Top-down characterization of a native highly intralinked protein: concurrent cleavages of disulfide and protein backbone bonds.

Top-down analysis of proteins has developed rapidly in recent years. However, its application to disulfide-bonded proteins is still limited. Using native chicken lysozyme as a model, we studied the characteristics of collision-induced dissociation (CID) of disulfide-bonded proteins on an LTQ Orbitrap mass spectrometer with electrospray ionization (ESI) in positive mode. For low-charged protein precursor ions with no or limited mobile protons, product ions generated from CID correspond to the concurrent cleavages of disulfide and protein backbone bonds. Up to three disulfide bonds could be easily cleaved with four possible dissociation pathways for each disulfide bond. That led to modifications of the corresponding cysteine residues through addition or subtraction of a hydrogen atom or sulfhydryl group.
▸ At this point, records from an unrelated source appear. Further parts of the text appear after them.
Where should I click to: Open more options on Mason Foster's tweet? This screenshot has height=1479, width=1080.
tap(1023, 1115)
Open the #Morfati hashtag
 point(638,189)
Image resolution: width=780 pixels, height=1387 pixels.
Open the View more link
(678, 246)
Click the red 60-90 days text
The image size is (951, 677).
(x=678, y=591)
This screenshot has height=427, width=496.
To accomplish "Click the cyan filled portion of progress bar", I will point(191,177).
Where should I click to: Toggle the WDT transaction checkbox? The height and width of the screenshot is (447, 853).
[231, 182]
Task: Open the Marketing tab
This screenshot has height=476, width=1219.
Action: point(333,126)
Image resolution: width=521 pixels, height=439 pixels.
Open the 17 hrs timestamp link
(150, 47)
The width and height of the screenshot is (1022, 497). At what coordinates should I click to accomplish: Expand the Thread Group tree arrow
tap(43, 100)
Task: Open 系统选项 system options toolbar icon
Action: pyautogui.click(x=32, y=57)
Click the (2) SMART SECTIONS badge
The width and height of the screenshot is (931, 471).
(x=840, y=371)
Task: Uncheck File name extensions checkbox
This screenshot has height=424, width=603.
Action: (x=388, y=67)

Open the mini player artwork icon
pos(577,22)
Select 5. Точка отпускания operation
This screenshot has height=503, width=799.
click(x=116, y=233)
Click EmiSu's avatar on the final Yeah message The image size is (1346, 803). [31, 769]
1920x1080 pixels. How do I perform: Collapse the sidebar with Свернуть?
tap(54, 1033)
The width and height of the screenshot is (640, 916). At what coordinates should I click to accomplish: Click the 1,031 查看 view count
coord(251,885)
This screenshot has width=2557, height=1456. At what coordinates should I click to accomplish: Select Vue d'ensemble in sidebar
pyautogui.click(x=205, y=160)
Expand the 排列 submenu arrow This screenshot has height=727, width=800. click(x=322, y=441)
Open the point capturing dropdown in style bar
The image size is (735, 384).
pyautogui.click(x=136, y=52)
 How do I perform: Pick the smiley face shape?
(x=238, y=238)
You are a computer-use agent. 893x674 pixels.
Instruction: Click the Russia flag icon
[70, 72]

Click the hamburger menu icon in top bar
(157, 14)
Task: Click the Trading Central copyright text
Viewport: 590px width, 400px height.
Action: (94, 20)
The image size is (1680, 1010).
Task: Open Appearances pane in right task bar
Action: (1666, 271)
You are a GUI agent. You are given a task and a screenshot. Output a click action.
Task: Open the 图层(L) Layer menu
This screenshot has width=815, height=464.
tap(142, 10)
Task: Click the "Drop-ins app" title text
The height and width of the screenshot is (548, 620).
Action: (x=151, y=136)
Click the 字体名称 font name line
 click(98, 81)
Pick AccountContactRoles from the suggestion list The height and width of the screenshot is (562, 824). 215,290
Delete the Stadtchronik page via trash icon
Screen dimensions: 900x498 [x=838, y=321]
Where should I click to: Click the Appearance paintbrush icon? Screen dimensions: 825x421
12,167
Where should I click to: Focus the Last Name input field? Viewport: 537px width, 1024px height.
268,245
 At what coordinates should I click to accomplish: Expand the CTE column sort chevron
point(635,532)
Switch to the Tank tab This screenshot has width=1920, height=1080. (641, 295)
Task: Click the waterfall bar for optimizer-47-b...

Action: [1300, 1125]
The protein backbone cleavages mainly occurred at the amide bonds from C-terminal to aspartic acid residues (e.g., ion series of b(18), b(48), y(10), and y(28)), N-C(alpha) bonds from N-terminal to cysteine residues (e.g., c(5), ion series of c(29) and c(63)), and amide bonds from C-terminal to glutamic acid residues (e.g., ion series of b(35)). The characteristics of the top-down analysis for this highly knotted protein will help to understand the general dissociation pattern of disulfide-bonded proteins, which in turn will help to avoid time-consuming bottom-up procedures for the identification of proteins and their modifications.